Could you copy every record exactly, leaving the pictures behind?

(DATA FOR THIS EXERCISE begins)

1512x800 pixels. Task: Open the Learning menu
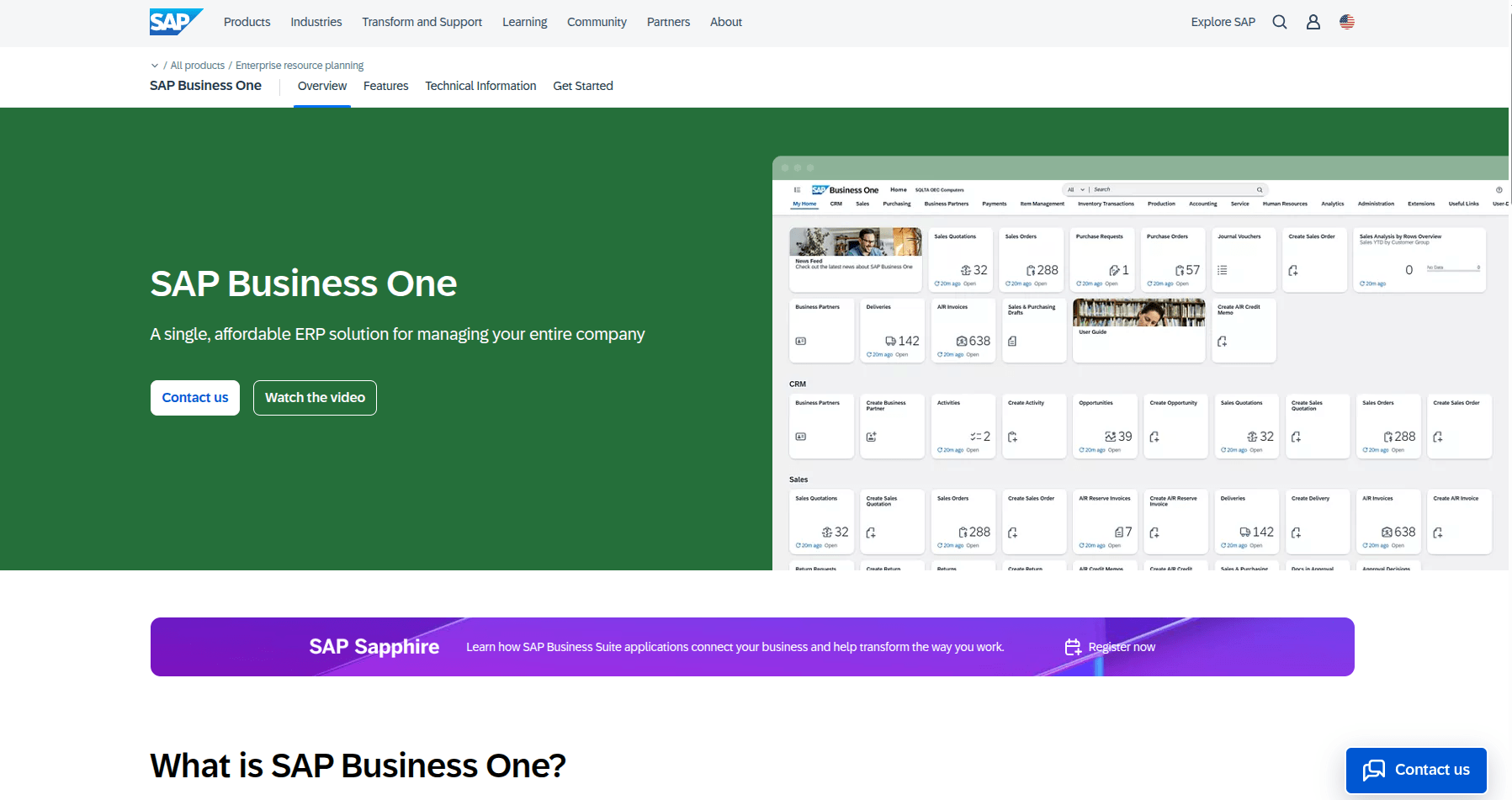pos(524,22)
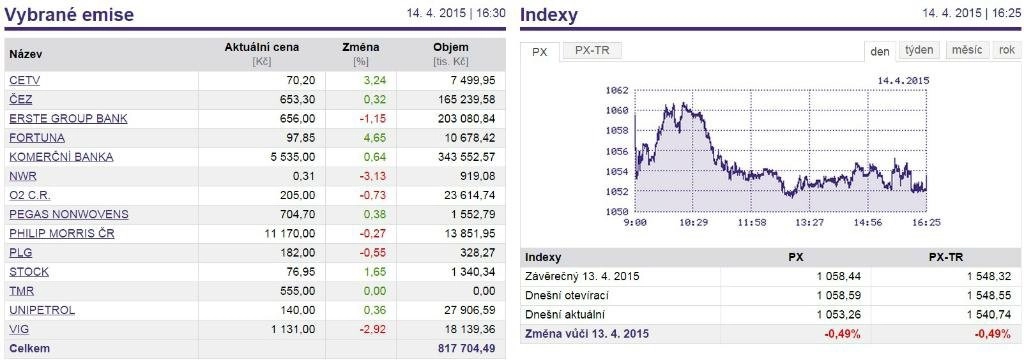
Task: Open the TMR stock link
Action: click(x=22, y=291)
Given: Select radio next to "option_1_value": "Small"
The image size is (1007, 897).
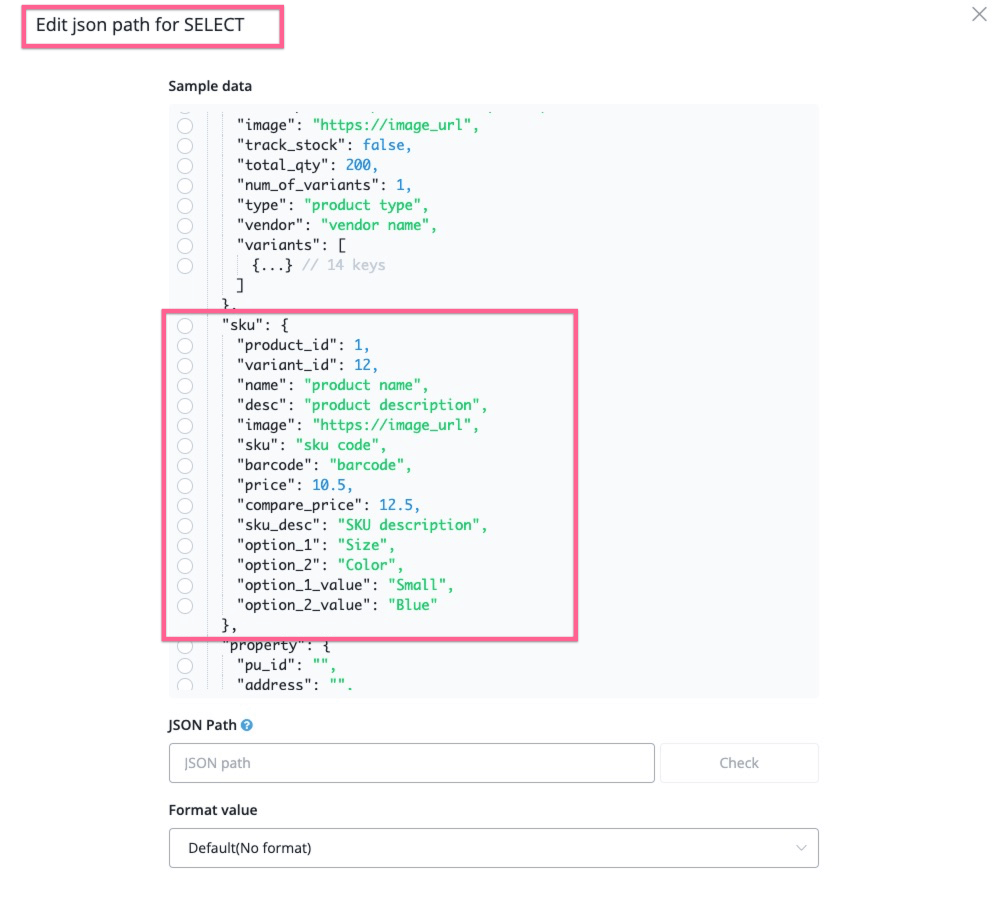Looking at the screenshot, I should 185,585.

(DATA FOR THIS EXERCISE ends)

RESULT BELOW:
1512x800 pixels. Task: Open the Learning menu
pos(524,22)
Task: Open the TMR stock link
Action: click(x=22, y=291)
Given: Select radio next to "option_1_value": "Small"
The image size is (1007, 897).
Looking at the screenshot, I should 185,585.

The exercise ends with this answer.